TEXT BLOCK Start Marker

Our players report today! Time to take the next big step on Rice Football’s trek to a new legacy.
Only slightly less important: it’s time for your third install of 3TT:
- Latest cool thing I learned about Houston: Space Center Houston
There was a time, like a lot of kids, that I wanted to become an astronaut. I witnessed the Challenger explosion in person when I was eight years old. I even went to Space Camp when I was thirteen.
Last week a visiting friend and I drove to Johnson Space Center to tour the astronaut training center and Space Center Houston. The Space Center is a big museum, showing the past and future of space exploration. It’s accredited by the Smithsonian, which should tell you all you need to know about the quality of the displays. Most of the “future” displays were geared toward the current goal of landing on Mars. NASA hopes to send astronauts to the red planet by 2040. It they reach that target, the astronauts that make the trip would currently be 7-16 years old.
Especially cool for me were the artifacts from the early years of space flight — Gemini & Mercury capsules, a moon rock, and a piece of Mars that crashed to Earth from a meteorite. You can touch both of the rocks.
- Technology I’m Psyched About: Our New Virtual Reality Training System
Check out this tweet. You all probably new that we use STriVR Virtual Reality to train our QB’s. Last week, we took it a step further. In the past, we filmed the VR and had our QB’s watch it without a systematic learning structure in place. Working with my friend, Dr. Dutch Franz and his TierOne Performance organization, we’ve implemented a training regimen for VR based on scientifically supported performance psychology. Dr. Dutch uses the same VR training strategies used by U.S. Special Forces soldiers.

TEXT BLOCK End Marker
SOURCE INFORMATION Start Marker

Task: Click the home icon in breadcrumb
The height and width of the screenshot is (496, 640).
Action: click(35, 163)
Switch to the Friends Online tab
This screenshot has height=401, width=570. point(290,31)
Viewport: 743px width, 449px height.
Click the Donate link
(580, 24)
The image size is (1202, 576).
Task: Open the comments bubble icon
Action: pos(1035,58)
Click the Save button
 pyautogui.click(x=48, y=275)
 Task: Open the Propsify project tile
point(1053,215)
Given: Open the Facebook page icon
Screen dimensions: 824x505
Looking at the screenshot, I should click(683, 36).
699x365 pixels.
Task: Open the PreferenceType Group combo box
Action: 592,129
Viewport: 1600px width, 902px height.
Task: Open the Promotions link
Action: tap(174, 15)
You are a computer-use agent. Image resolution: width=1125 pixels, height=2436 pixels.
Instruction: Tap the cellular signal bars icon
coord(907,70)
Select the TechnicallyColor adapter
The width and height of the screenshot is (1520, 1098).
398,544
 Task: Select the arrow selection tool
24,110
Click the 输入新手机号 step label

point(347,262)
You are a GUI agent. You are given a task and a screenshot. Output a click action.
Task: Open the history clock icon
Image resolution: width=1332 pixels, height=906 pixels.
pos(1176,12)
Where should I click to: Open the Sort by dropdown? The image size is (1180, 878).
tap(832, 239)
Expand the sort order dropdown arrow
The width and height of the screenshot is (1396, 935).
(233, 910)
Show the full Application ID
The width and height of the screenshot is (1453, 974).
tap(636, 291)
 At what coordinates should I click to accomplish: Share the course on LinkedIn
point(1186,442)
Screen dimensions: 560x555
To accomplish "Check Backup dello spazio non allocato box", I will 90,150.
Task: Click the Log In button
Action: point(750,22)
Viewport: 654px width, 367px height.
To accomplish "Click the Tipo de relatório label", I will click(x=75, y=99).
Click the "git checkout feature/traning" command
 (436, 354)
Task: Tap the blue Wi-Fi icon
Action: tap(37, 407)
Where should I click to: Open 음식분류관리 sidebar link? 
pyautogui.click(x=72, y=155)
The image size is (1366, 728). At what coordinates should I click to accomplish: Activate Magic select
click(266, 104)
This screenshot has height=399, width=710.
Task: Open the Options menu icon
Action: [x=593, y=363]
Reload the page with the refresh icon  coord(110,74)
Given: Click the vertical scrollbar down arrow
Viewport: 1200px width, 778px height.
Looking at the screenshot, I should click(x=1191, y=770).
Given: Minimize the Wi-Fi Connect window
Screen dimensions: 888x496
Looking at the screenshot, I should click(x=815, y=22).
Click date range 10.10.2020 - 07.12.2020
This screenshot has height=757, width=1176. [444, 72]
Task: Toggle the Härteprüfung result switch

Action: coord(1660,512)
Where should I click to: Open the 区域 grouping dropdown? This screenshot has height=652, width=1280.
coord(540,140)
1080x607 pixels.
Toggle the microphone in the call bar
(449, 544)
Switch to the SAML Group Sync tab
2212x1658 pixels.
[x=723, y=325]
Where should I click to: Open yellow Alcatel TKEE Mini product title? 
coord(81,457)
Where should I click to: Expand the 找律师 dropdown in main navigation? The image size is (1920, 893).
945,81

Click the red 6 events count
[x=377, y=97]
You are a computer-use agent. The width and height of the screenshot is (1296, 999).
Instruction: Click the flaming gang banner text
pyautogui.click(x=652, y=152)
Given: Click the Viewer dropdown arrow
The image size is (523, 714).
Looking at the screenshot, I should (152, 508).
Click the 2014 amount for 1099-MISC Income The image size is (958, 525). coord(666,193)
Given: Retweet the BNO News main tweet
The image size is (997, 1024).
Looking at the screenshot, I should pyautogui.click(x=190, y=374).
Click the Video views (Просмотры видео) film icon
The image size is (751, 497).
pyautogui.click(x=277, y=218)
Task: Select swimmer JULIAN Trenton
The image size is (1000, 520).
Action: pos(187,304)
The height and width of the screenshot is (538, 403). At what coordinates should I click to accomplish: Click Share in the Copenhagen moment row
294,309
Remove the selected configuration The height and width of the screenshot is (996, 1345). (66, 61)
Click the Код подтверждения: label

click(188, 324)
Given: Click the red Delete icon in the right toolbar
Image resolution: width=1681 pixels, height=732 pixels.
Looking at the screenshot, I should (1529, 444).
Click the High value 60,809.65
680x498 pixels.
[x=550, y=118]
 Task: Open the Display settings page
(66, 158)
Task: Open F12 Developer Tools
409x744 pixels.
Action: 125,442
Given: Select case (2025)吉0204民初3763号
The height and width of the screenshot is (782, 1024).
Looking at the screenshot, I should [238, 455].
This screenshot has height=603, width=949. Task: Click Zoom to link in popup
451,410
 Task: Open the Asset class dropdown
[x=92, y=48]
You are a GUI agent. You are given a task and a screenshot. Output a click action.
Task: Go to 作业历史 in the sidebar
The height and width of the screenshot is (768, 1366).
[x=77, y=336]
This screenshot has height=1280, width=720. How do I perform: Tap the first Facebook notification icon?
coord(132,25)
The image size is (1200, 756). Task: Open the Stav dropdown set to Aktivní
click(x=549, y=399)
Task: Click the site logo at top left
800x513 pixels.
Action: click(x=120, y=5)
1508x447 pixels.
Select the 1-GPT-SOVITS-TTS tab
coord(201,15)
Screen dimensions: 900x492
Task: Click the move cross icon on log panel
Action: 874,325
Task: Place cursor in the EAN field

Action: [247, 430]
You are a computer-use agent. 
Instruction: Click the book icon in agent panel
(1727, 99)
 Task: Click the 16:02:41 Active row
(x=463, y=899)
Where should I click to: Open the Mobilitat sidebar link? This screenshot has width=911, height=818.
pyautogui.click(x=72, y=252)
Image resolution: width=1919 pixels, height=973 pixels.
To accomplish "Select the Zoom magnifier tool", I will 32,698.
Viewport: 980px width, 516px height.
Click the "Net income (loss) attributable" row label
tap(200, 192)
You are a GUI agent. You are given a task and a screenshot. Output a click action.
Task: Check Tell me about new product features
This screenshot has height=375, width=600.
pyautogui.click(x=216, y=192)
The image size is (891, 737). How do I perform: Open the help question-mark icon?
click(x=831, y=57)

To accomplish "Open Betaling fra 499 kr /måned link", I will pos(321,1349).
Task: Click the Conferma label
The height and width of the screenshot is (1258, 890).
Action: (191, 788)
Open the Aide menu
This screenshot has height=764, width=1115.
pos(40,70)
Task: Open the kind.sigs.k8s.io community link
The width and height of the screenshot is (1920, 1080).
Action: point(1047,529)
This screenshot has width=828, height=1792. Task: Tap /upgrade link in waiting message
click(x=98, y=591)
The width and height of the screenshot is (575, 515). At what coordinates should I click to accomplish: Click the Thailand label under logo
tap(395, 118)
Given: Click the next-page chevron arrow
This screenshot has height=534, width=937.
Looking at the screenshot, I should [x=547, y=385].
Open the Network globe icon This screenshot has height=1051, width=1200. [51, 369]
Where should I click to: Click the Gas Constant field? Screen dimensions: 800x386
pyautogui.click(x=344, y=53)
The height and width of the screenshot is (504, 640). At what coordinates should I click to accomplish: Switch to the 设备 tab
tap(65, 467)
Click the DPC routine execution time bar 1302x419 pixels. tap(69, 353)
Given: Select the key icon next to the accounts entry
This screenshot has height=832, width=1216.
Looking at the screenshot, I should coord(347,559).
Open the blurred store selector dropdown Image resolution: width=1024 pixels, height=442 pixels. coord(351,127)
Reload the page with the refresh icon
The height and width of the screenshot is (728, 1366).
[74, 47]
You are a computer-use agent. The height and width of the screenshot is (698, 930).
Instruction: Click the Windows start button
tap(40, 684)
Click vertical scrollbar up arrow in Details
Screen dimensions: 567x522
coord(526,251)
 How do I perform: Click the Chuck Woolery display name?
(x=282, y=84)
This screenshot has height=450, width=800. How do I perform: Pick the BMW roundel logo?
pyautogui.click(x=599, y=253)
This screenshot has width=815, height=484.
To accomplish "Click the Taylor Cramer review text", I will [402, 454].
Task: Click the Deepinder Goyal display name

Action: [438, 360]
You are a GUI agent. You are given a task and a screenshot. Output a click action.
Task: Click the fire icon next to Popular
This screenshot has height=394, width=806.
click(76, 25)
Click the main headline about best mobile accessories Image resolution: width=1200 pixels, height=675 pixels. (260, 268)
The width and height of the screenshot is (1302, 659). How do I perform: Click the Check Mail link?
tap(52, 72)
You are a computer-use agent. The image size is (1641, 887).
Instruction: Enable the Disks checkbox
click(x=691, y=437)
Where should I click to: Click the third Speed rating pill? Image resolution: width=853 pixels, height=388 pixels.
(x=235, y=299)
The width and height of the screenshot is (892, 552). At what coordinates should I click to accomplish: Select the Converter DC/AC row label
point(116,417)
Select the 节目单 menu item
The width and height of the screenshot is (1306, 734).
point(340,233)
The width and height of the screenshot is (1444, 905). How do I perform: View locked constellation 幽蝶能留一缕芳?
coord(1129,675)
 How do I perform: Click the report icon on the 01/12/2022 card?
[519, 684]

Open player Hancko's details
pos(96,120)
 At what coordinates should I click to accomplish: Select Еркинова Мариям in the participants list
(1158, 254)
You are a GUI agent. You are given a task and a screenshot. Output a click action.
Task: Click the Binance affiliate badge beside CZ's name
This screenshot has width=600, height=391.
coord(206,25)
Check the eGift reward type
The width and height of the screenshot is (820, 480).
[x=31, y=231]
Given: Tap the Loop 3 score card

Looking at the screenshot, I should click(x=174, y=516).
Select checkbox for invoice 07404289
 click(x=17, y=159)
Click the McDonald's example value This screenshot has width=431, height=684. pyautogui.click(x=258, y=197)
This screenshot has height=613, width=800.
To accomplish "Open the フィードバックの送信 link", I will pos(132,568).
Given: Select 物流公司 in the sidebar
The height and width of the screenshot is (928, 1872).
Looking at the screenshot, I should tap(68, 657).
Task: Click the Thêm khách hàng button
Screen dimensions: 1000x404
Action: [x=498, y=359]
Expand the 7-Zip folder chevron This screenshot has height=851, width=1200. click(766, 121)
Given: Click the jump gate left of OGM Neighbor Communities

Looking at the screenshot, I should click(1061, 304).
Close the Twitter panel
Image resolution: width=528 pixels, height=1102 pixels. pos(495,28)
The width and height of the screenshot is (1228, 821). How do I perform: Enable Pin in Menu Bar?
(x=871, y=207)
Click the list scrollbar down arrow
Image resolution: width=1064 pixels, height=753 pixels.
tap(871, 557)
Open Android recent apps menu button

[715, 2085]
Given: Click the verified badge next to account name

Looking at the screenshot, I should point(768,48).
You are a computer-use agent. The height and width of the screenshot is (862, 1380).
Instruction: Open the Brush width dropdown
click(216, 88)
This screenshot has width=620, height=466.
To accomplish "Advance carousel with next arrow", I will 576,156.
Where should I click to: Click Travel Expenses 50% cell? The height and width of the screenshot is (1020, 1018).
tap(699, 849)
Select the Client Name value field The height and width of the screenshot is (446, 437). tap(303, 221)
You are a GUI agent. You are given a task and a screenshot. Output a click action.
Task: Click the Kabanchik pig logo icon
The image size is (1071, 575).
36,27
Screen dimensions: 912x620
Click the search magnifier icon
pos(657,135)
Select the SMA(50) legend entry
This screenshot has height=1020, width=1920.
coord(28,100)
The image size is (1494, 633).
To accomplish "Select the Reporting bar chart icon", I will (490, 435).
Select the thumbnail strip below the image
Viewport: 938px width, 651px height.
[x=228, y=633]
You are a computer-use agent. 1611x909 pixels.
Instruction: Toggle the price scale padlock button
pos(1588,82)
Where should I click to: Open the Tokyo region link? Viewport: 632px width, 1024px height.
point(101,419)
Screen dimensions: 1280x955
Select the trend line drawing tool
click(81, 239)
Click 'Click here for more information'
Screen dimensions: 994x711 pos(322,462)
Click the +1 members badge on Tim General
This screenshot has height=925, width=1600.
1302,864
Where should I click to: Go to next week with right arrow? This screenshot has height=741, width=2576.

SOURCE INFORMATION End Marker

EXERCISE INSTRUCTIONS ▸
a) In the Rice Football blog post, by what year does NASA hope to send astronauts to Mars?
b) Resume the Rice Football blog post right after its final sentence.

RESULTS OF THE TASKS ▸
a) 2040

b)
Other D-1 and NFL teams have VR, but don’t know how to use it to it’s fullest capability. We just catapulted right past them.
- Podcast I Binged On While Vacationing: Revisionist History
Malcolm Gladwell is a writer who has worked for the Washington Post and the New Yorker. You made have read or heard about his bestselling books: The Tipping Point, Outliers, Blink, and David and Goliath. Revisionist History is his podcast where he investigates things forgotten or misunderstood. The episodes aren’t very long, and many are facinating.
The former English teacher and grammar nerd in me were riveted by Season 3 Episode 1: Divide and Conquer. It’s “The complete, unabridged history of the world’s most controversial semicolon.” Sound boring? It’s not. Don’t believe me? Well, did you know that Texas has special permission to divide itself up into up to five different states whenever it chooses?
As always, I’m looking forward to your responses and suggestions.